"We thought you knew what you were doing!" shouted Ron, standing up, and his words pierced Harry like scalding knives. "We thought Dumbledore had told you what to do, we thought you had a real plan!"
          
    Harry Potter and The Deathly Hallows    J・K・Rowling


 ということで、前作までを読んでいない人にネタバレしないようなるべく気をつけながらご紹介するが……(それって限りなく難しい。が、3巻くらいまでしか読んでいない人が間違ってこれを読んでしまってショックをうけてもまずいしね)
 Voldemoteとの対決のためにHorcruxを探し出し、その中に封印されたVoldemoteの魂を破壊しようとするHarry, Ron, Hermione. だが、Harryの17歳の誕生日がすぎ、対決の日は目の前に迫っているというのに、実際には、Horcrux がどんな形で、どこにあるかは明らかではない。そもそも、Dumbledoreから三人に与えられたそれぞれの品……RonにはDeluminator、HermioneにはThe Tales of Beedle the Bardという児童書、そしてHarryには、最初のQuidditchの試合でHarryが捕まえたSnitch……これのどこに何の意味があるのか? しかも三人が姿を隠して旅を続けるあいだに、世間では他ならぬDumbledoreが若い頃にDark Artにはまり、Mugglesを差別したという噂が流れていた。なにを信じていいのかわからなくなるHarry。しかも、そんな悩みを抱えながら、計画性のない旅を続けるHarryたちのあいだには、手にしたHorcruxの悪影響でぎすぎすした空気が流れ、協力して探索を続けることさえ難しくなっていた……

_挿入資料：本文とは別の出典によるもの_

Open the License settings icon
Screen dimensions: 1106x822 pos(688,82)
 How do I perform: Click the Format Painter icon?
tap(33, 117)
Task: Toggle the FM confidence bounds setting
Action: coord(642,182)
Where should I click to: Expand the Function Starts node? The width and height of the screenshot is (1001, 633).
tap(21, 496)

 最後の最後まで喧嘩か! と、この三人にはあきれちゃいますね(笑)。ここまで一緒に生活していたら、Harryがぐちぐち思い悩む性格だとか、Ronがひがみっぽいとか、わかりそうなもんだろうに……なんか、1、2巻当時に戻ってしまった感もあって、もう少し大人になってもいいんじゃない? って気も。
 ……それにしても、今回はばたばた簡単に人が死にます。最終的には50人以上がお亡くなりになりますので、書き方も非常にさらりとしていて、「こんなにあっさり書かれているんだから実は生きているんだろう」とさえ思ってしまうほど。1巻の段階で最終巻が出来上がっていたといわれるだけあって、1〜6巻の主要人物、主要エピソードで無駄なものは何ひとつなかった! というくらいに、がんがん絡んできます(し、死にます。2巻登場の××が死んだときには、思わず涙……)。これまでのすべてが、この巻のための伏線であったといって過言ではありません。ということで、逆にいえば、これまでの巻を読んでいない(あるいは忘れてしまった)という状況では、最終巻を楽しむことは難しいでしょう。地名、人名、魔法用語が、解説もなくばしばし出てきますので……時間のある人は、事前に1〜6巻を読み返しておくことをオススメ。
 さて。今回は、Dumbledoreについての悪い噂が流れ、自分はほんとうのDumbledoreを知ってたんだろうか、とか、どうしてちゃんといろんなことを教えておいてくれなかったんだろうか、とかHarryが悩むところがひとつの見せ場(というか、このことについては1巻当初からいわれてはいましたよね。わざとHarryを危ない目にあわせてるんじゃないかとか……)。そしてもう一つは、なんてったって、Snapeがほんとうはいい人なの悪い人なの? っていう、1巻からの永遠の謎が明らかになるところが重要部分。いい人なんだったら、××を殺したことに意味がないとまずいわけだし、悪い人なら、なんでそのことにDumbledoreが気づかなかったの、ってことにもふれないとまずいわけだし、作者としても書きがいのあったところではないかと思います。魅力ある悪役、という意味で、Snapeってほんとにいい役だと思うわ……
 スピード感のある出だしの割に、なんだか結婚式とかなにやらでいきなりなごんでしまうため、途中までだらだら読んでいましたが、半ばすぎからは一気読み。壮大な物語の最後を、ぜひ。